The Company’s dealings with its customers are highly confidential. Information about a customer is to be used solely for corporate purposes, and not for personal gain. Situations may arise in which confidential information with regard to a customer is released to the media. In such events, CIBM Personnel and any entities or persons having a Significant Relationship to such individual should wait a reasonable time after such release before transacting any personal investments (to the extent provided in this Code) on the basis thereof to ensure that the information has reached the public. Misuse of confidential customer information could lead to serious consequences for CIBM Personnel, the customer and the Company, and will not be tolerated.
Similarly, information about the Company should not be released unless it is available to shareholders and the public. Discussion of corporate affairs with outsiders requires a high degree of caution, and all doubts should be resolved in favor of non-disclosure.
Regulatory Disclosure. Each Director, Officer or employee involved in the Company’s disclosure process, including the Chief Executive Officer, the Chief Financial Officer, the Chief Accounting Officer, and any other officer serving a similar function, is required to be familiar with and comply with the Company’s disclosure controls and procedures and internal control over financial reporting to the extent relevant to his or her area of responsibility so that the Company’s public reports and documents filed with the Securities and Exchange Commission (“SEC”) and state and federal banking regulators comply in all material respects with the applicable laws, rules and regulations.

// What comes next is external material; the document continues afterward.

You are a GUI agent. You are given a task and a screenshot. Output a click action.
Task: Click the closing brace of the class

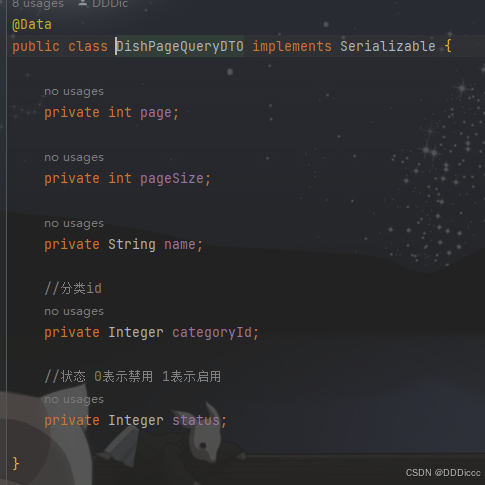16,464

In addition, each such person having direct or supervisory authority regarding SEC filings or the Company’s other public communications concerning its general business, results, financial condition and prospects should, to the extent appropriate within his or her area of responsibility, consult with other Company officers and employees and take other appropriate steps regarding these disclosures with the goal of making full, fair, accurate, timely and understandable disclosure.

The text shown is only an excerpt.